That got him a severe glance from over wire-framed spectacles. “Why were you carrying it around then? Is this not written by you?”

“Uh.” Grantaire didn't really lie, as a general thing. He's found that if you say the truth with enough sarcasm, it serves the same purpose with only half as much guilt. “Yeah, _of course_ the language I don't know was written by me.”

He looks singularly unimpressed. Which – fair.

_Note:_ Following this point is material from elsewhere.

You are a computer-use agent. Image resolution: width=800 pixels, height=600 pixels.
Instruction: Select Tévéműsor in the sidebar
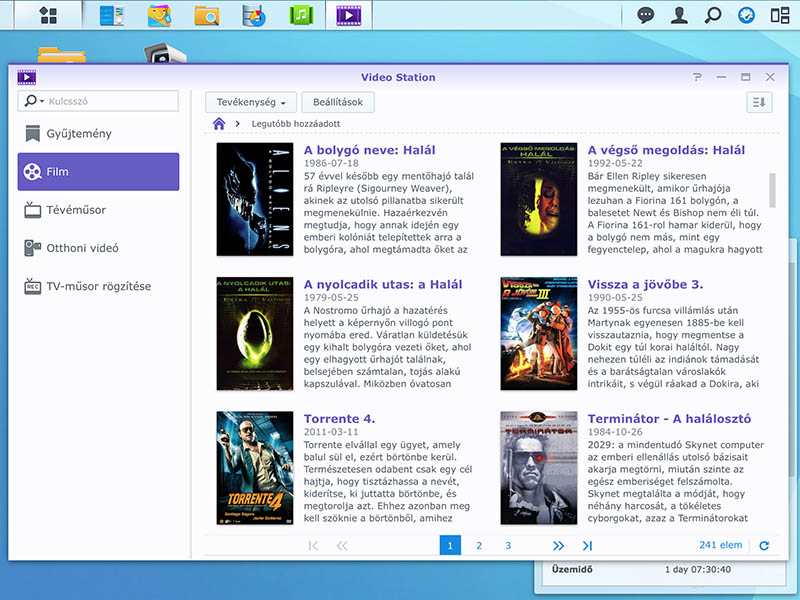point(76,210)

That wasn't one of Grantaire's better moments.

He flips through the pages, and Grantaire only has a moment to think oh shit when his eyes go wide, because it either means the read-it-long-enough-and-you'll-understand-it works for everyone or one of his English scribbles had given it away.

He tries to grab the papers back – really, why hadn't he done that in the first place – but they're easily shuffled away from him, the man's eyes going steadily wider under his glasses.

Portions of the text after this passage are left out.